Robbie turns his head to study his bookshelf on which are stacked rows of awards – Perspex squares, bronze statuettes, yellow D&AD pencils. He nods his head at all fourteen of them individually, then turns back to me.
‘Susie: do you know how long the Sistine Chapel took to paint?’
I do actually! Because it’s a Trivial Pursuit question, and I have a brother who memorised every answer on every card when we were kids so that no one else could ever win. Robbie is about to tell me but foolishly I can’t keep my mouth shut.
‘Just over four years,’ I say.
His smile falters. ‘OK. Ergo …’
Please don’t tell me you’re heading in that direction …
‘… Da Vinci didn’t paint the Sistine Chapel in seven days, so please don’t expect Karly and Nick to give you the scripts by Friday,’ he says.
On one level of course Robbie is entirely cor
rect. Da Vinci did not paint the Sistine Chapel in seven days. In fact he did not paint it in four years. He did not paint it all; Michelangelo did. I sit, still as a statue, as the urge to point this out sweeps over me, then eventually passes. To be fair, if it wasn’t for my brother becoming obsessed as a kid with the Ninja Turtles, and giving me those lurid slippers with Michelangelo Ninja Turtle on them that I still wear, I would not have retained this fact.
I contemplate what it must be like to make statements like Doggett just has with a straight face. I mean, why stop at the Sistine Chapel? Why not compare the agency’s latest leaflet for haemorrhoid cream to Hamlet while you’re down there?

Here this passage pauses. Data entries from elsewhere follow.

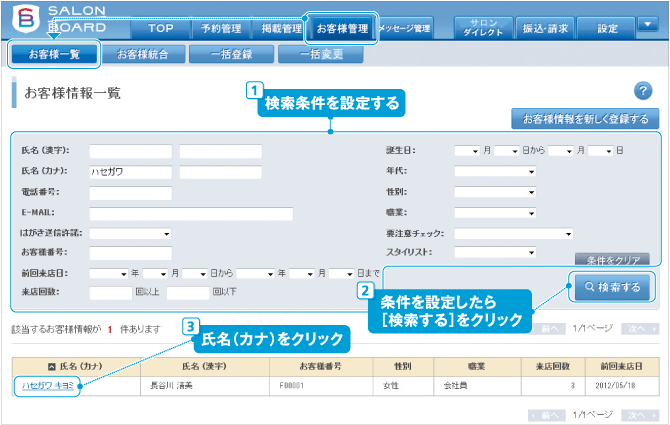This screenshot has width=670, height=425.
Task: Open the 職業 combo box
Action: pos(495,213)
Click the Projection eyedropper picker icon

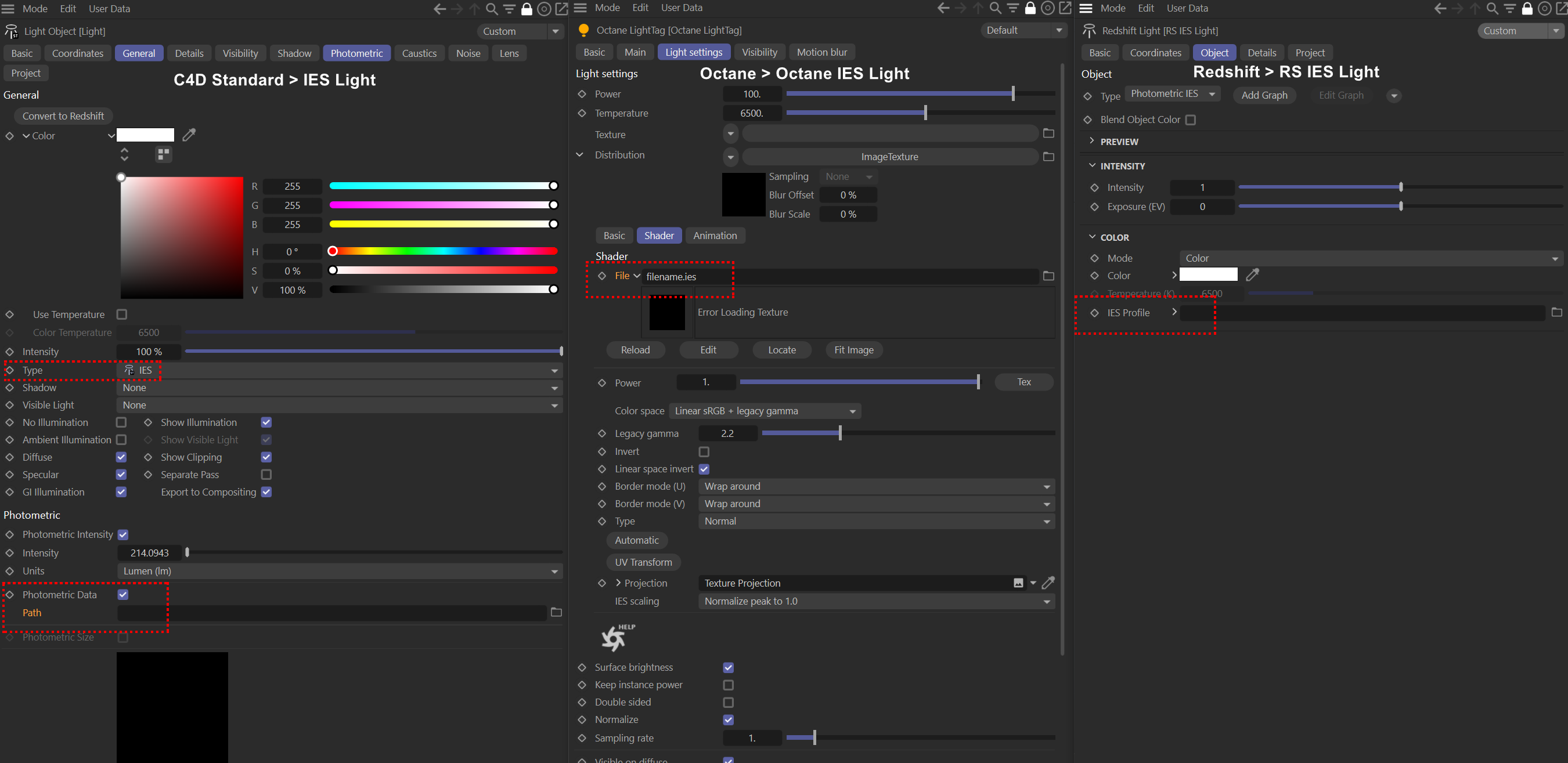[x=1048, y=583]
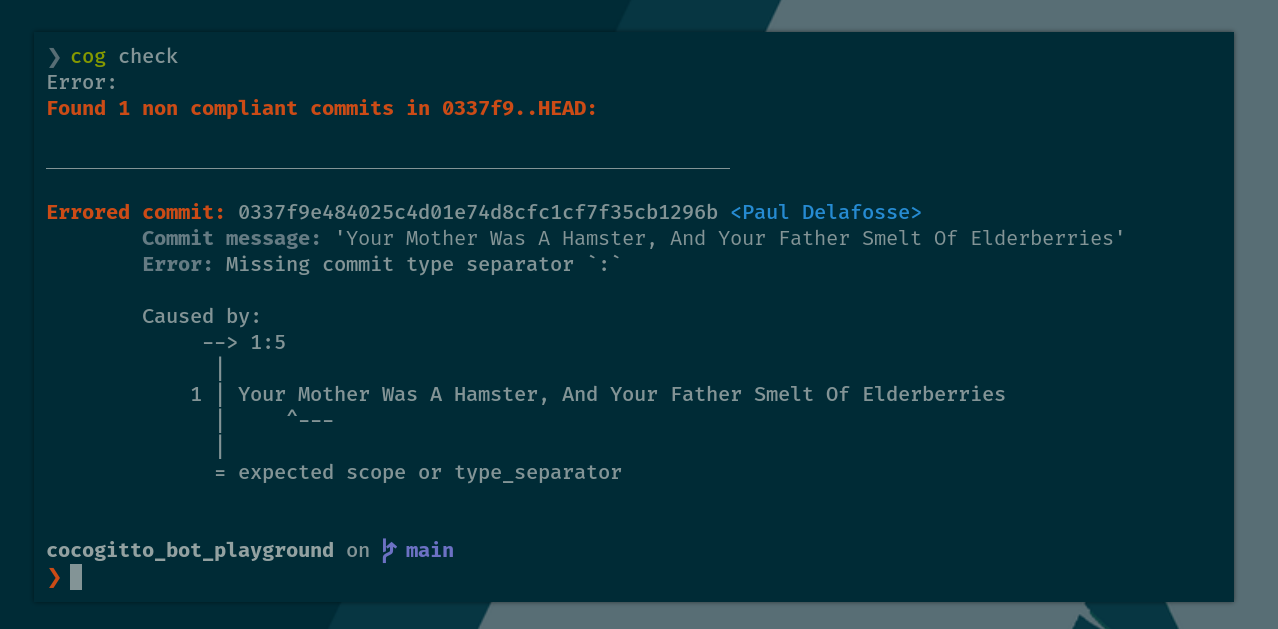Click the "cog" command word
This screenshot has height=629, width=1278.
coord(88,56)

‘The thing is …’ I say, getting out my timing plan on the basis that he will be entirely disinterested in facts or my problems but at least it will move us away from the whole Karly-and-Nick-are-genii conversation … ‘Scripts are urgent. We’re going to be late otherwise. The airdate’s in six weeks and there’s really no fat in this timing plan.’

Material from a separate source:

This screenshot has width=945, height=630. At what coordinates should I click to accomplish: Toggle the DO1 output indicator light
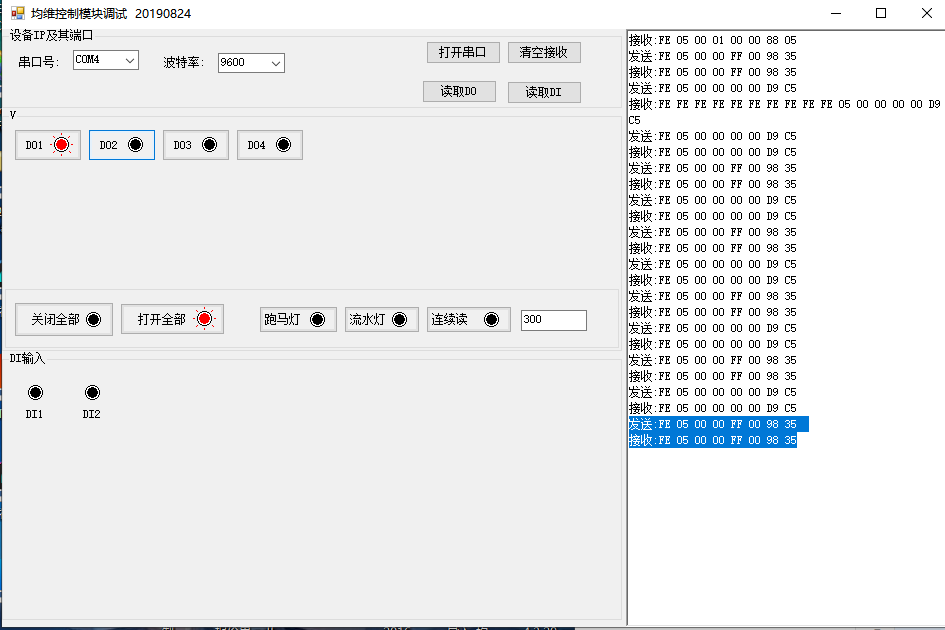coord(60,144)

‘Don’t make your problems into my problems. Work around it.’
‘The airdate is fixed,’ I say. ‘When I briefed this in, the team were clear they could deliver on time …’

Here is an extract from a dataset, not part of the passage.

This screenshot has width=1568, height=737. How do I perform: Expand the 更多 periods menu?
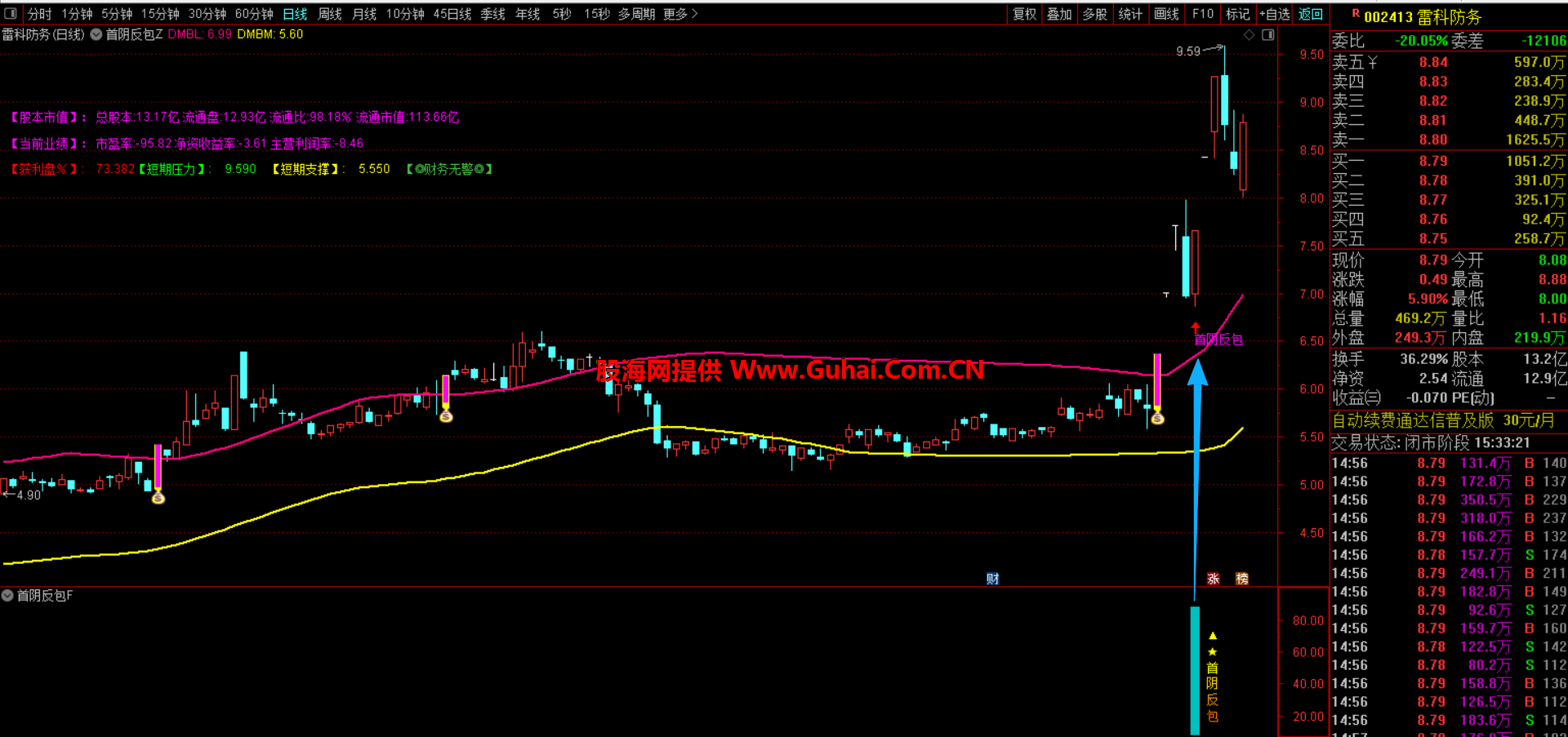point(680,14)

‘Things change,’ he says. ‘Karly now has a medical condition that needs to be addressed.’
I’d hardly call getting a B cup bumped to a D cup a medical condition. Then again, Robbie probably doesn’t know that I know about this. Of course I do! Sam told me about it jubilantly last week: ‘It’s Dr Redfern, same surgeon who did Robbie’s eyelids! When he’s doing a boob job he goes in under the muscle, minimal scarring. You can be back at your desk the next day,’ he’d said, putting me right off my chicken schnitzel sandwich.
‘Karly’s in today though,’ I say. ‘They must have done the bulk of the work already?’
‘Do you think she needs harassing at a time like this?’ he says.
‘Can’t Nick take me through the work? Devron will go mental if we don’t show him something this week.’